● Aim of the exercise
Find the line containing "Given: Click the user account icon" in the records below. Copy exactly that line and each one after it, ending at the line containing "Given: Expand the Shop menu", and nothing more.

● Data shown
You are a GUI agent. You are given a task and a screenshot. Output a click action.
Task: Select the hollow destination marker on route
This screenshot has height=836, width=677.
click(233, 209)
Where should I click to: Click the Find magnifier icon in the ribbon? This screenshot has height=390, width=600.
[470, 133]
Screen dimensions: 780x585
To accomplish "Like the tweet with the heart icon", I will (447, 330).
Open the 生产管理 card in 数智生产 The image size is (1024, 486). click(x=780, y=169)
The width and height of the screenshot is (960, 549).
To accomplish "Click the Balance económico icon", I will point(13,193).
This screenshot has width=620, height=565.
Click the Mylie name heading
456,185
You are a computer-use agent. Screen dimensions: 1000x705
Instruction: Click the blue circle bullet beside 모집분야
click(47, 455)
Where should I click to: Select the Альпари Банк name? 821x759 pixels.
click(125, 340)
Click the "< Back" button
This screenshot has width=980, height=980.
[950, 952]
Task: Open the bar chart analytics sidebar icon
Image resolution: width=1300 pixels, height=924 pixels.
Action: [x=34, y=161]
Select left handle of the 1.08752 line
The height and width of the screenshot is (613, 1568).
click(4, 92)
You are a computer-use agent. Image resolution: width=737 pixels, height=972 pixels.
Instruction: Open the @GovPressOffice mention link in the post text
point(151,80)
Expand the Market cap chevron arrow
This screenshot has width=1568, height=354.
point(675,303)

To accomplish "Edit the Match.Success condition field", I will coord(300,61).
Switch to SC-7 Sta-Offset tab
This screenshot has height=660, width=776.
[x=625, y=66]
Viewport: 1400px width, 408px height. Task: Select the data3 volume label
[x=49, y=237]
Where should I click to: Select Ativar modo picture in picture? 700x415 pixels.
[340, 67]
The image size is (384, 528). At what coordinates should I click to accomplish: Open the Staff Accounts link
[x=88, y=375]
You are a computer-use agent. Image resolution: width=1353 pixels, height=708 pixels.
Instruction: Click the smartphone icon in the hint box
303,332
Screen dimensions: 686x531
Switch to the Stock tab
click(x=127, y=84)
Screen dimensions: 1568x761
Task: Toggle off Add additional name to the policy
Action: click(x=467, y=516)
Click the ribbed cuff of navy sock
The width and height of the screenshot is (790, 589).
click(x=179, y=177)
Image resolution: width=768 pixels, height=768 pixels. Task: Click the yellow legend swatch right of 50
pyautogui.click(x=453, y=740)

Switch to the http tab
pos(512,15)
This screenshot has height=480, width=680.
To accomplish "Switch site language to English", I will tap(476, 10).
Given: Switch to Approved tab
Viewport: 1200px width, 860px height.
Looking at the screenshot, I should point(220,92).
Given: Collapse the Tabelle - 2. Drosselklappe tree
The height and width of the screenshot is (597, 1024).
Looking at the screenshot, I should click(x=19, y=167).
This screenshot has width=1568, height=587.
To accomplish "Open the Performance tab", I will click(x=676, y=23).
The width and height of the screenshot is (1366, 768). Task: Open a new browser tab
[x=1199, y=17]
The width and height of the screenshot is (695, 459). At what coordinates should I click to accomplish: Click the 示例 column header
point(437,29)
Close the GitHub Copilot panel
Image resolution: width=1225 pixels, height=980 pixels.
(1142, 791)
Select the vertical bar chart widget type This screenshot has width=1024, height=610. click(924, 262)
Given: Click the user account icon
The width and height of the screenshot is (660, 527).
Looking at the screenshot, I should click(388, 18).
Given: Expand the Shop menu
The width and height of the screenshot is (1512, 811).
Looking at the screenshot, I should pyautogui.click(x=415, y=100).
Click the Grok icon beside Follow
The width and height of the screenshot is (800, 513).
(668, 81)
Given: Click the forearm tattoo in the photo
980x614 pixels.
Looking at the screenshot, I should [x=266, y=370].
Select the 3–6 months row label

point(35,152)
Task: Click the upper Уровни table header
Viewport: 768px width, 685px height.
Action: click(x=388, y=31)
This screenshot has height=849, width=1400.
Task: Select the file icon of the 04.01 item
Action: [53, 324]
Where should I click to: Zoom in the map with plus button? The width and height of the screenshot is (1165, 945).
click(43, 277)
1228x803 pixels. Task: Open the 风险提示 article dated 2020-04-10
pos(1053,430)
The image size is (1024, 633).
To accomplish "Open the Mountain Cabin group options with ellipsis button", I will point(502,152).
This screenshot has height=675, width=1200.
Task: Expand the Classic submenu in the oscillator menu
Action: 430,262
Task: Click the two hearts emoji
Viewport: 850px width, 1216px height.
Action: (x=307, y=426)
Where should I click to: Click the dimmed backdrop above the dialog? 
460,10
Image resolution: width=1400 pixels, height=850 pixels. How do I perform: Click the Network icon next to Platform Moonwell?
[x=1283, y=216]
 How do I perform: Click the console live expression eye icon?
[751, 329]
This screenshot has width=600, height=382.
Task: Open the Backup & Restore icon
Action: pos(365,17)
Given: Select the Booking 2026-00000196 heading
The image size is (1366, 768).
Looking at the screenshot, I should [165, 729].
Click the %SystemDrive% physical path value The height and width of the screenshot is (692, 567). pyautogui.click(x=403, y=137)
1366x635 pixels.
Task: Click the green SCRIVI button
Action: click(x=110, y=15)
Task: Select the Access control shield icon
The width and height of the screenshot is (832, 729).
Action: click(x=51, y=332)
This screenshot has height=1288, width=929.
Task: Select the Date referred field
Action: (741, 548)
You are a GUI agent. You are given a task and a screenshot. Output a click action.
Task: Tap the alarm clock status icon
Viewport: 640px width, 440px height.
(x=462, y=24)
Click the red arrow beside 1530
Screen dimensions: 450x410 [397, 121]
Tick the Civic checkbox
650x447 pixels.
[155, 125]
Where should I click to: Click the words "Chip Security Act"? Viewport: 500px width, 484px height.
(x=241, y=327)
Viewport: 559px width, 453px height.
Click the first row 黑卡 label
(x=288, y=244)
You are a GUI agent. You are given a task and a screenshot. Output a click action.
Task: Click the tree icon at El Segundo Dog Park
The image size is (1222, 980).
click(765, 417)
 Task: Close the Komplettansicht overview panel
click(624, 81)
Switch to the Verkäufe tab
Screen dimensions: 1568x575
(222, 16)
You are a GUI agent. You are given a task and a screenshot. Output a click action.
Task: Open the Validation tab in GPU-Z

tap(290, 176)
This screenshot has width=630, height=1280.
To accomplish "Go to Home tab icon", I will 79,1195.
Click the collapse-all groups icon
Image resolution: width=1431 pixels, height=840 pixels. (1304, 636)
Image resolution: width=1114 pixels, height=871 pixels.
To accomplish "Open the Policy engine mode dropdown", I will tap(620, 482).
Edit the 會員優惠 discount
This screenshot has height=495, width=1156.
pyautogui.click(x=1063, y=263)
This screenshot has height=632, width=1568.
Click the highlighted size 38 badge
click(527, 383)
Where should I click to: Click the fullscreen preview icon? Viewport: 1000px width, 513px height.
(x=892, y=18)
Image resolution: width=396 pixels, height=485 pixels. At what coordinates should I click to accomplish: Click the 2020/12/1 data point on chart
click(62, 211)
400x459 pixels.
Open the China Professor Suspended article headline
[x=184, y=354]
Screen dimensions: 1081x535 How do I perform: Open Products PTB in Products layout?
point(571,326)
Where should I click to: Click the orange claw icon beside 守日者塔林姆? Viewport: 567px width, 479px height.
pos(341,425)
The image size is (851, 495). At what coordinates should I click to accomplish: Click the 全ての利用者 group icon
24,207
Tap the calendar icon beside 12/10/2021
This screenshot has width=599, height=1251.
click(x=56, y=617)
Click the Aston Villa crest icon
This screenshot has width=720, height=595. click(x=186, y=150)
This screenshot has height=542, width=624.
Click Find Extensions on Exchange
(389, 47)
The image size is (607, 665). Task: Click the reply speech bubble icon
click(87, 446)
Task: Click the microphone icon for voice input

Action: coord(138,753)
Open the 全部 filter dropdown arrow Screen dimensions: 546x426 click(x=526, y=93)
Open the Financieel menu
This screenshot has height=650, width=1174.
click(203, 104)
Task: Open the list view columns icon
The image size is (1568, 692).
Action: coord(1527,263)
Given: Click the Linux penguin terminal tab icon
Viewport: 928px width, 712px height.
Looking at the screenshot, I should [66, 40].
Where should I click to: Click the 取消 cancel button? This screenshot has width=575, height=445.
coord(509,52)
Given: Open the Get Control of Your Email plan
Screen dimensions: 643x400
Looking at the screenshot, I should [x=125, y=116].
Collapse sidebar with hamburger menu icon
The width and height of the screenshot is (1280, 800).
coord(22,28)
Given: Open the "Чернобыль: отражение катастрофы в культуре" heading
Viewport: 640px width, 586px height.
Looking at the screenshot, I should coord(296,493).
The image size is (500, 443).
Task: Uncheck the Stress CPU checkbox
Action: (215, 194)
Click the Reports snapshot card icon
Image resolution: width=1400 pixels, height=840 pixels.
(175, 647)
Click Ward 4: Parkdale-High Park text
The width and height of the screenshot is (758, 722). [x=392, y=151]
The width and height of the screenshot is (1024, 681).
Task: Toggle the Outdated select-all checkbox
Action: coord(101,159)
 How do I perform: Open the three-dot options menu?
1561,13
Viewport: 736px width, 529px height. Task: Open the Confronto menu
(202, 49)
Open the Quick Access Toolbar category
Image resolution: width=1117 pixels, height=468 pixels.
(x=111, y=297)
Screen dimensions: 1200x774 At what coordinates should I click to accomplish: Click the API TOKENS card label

● Written answer
Given: Click the user account icon
The width and height of the screenshot is (660, 527).
Looking at the screenshot, I should click(388, 18).
Given: Expand the Shop menu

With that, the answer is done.